══ RECORD EXTRACTS ══
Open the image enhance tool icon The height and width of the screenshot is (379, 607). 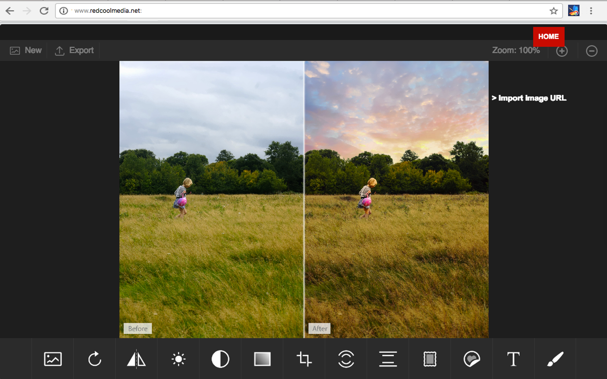point(53,359)
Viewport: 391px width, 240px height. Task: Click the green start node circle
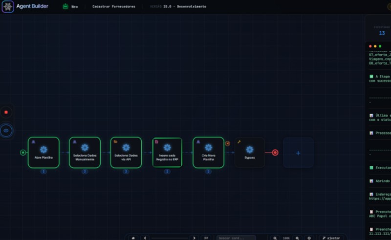(x=23, y=152)
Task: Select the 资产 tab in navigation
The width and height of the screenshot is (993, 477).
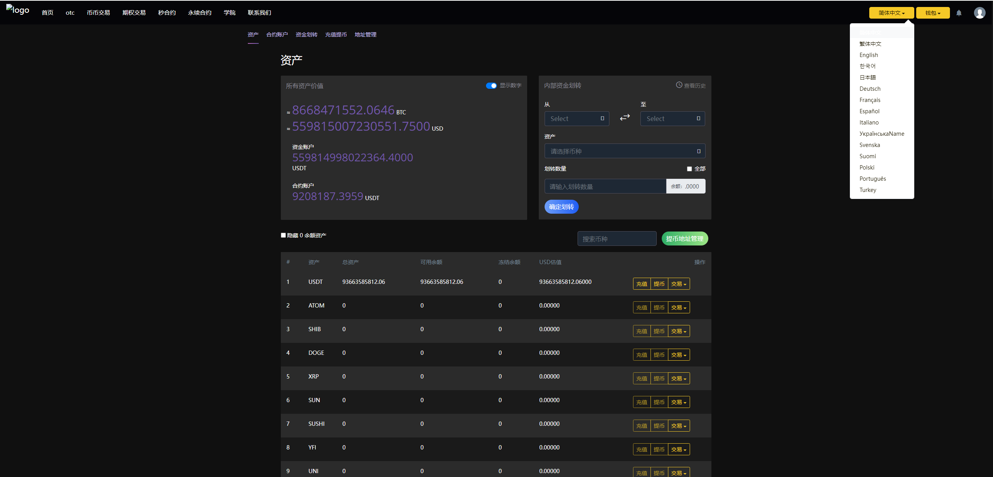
═══
PROBLEM DETAILS.
What are the lines from the one containing "Viewport: 391px width, 240px" through the end of the records? Write them out exactly, leaving out the pictures.

TASK RESPONSE.
Viewport: 391px width, 240px height. Task: Click the green start node circle
(x=23, y=152)
Task: Select the 资产 tab in navigation
The width and height of the screenshot is (993, 477).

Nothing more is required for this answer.